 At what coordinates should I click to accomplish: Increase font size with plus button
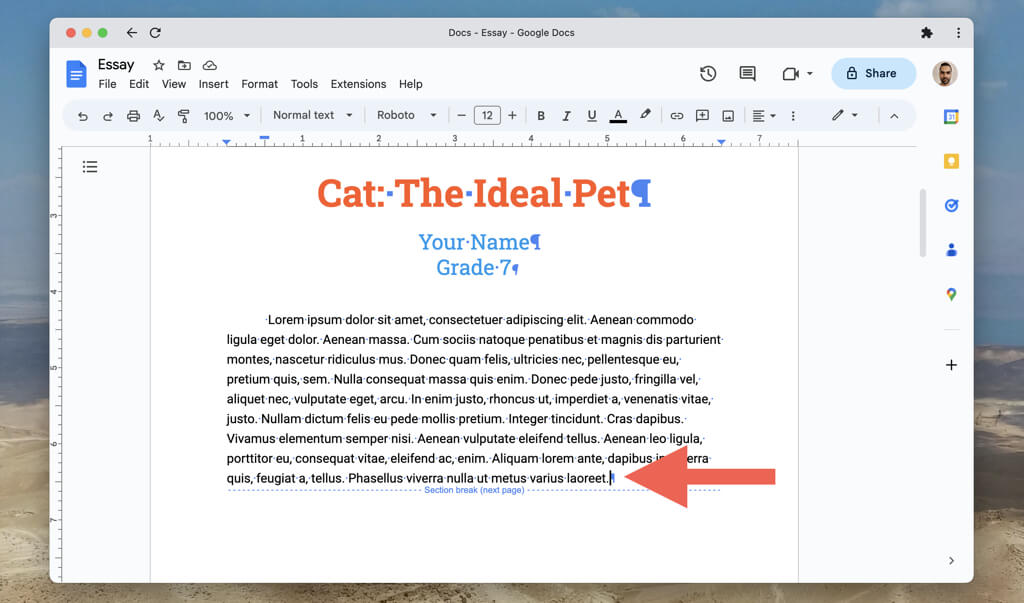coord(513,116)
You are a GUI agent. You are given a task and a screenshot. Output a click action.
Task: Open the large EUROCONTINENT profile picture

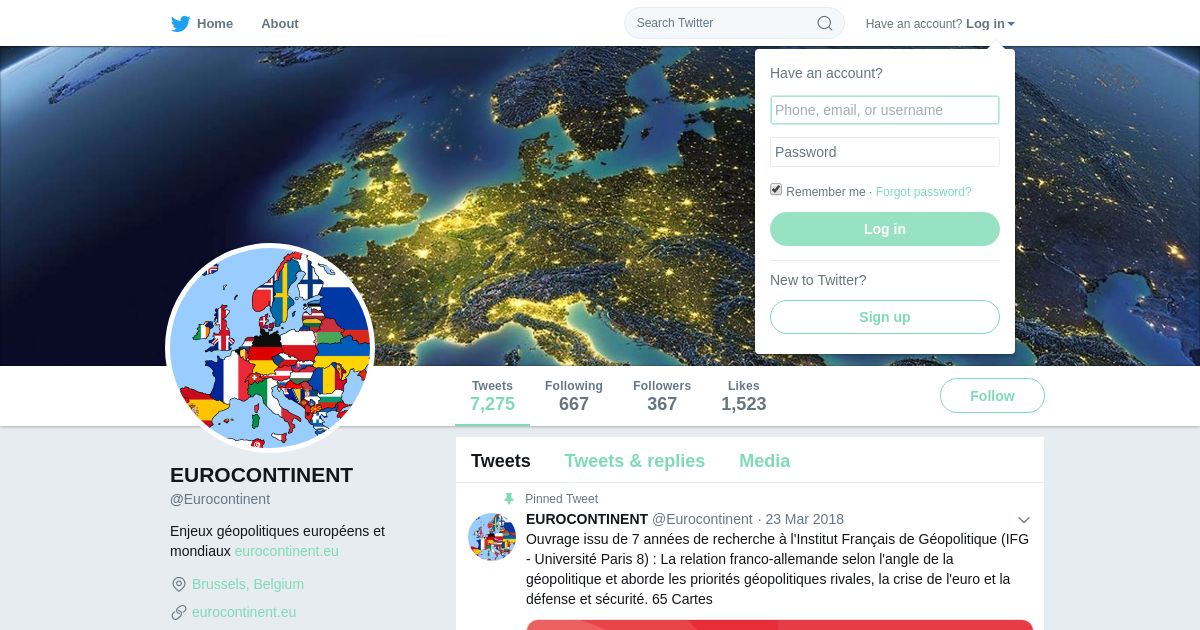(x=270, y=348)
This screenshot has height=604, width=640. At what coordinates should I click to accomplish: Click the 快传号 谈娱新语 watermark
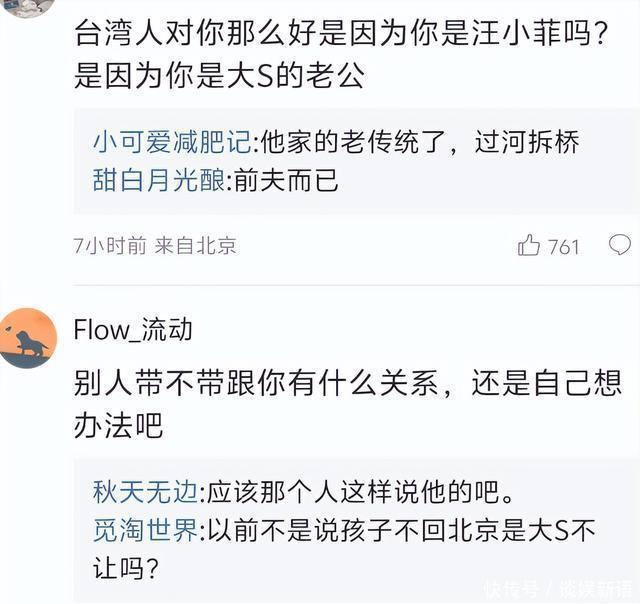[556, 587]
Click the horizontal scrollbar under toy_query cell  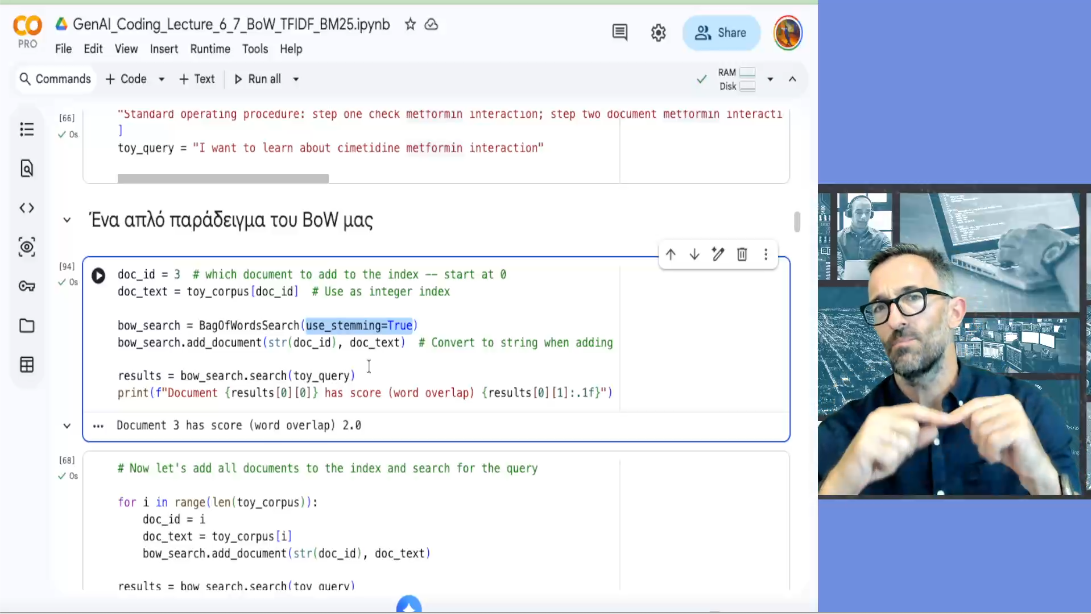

----------

Exercise instructions -
Exactly the lines from the one with "This screenshot has" to the last line of the listing are wanted, both ends included and pictures excluded.

Reply -
This screenshot has height=604, width=640. At what coordinates should I click to accomplish: Click the 快传号 谈娱新语 watermark
[556, 587]
Click the horizontal scrollbar under toy_query cell  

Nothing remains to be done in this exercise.